The emulator runs on a remote server, which we can connect to and supply a ROM in hexadecimal. A few peripherals are implemented, including display, which is sent back to the client, and timers. (keyboard is not implemented, we can't play pong, or even better, Ventriglisse :()

Example of a Ventriglisse session (Slippery Slope) on CHIP-8

Prequel: Chip & Fish

BattleChip actually had a nice little prequel challenge called Chip & Fish to introduce us to CHIP-8 and communicating with the remote server.

We are told the flag is hidden in the 16 first bytes of the stack.

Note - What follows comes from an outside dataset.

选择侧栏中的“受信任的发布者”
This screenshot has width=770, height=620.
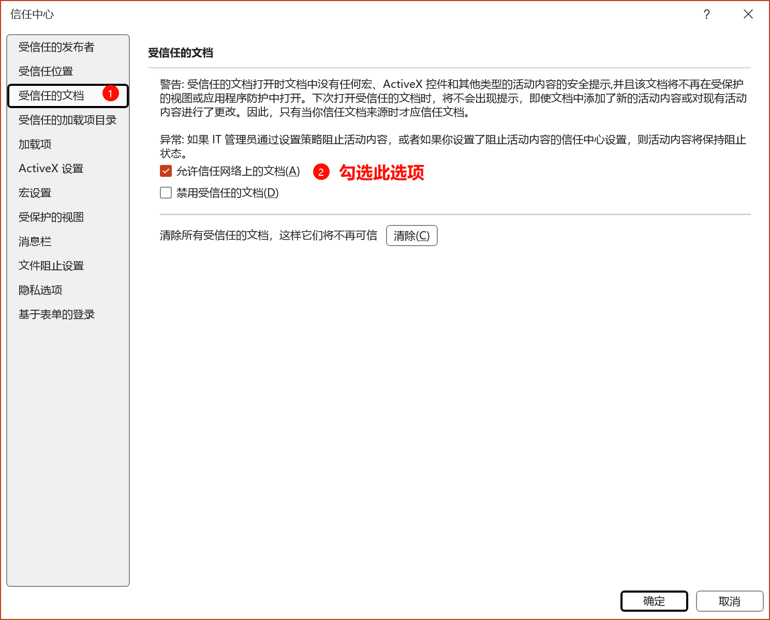(57, 47)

Indeed, let us take a look at the given challenge1.py:

vm = emulator.Emulator()
sys.stdout.write("hex encoded rom:\n")
sys.stdout.flush()
data = sys.stdin.readlines(1)[0]
vm.untrusted_ctx.memory.data[Memory.O_STACK:Memory.O_STACK + len(FLAG_LV1)] = FLAG_LV1
vm.load(data)
vm.run()

Memory.O_STACK holds the address of the beginning of the stack, which is 0xEA0, as in most implementations.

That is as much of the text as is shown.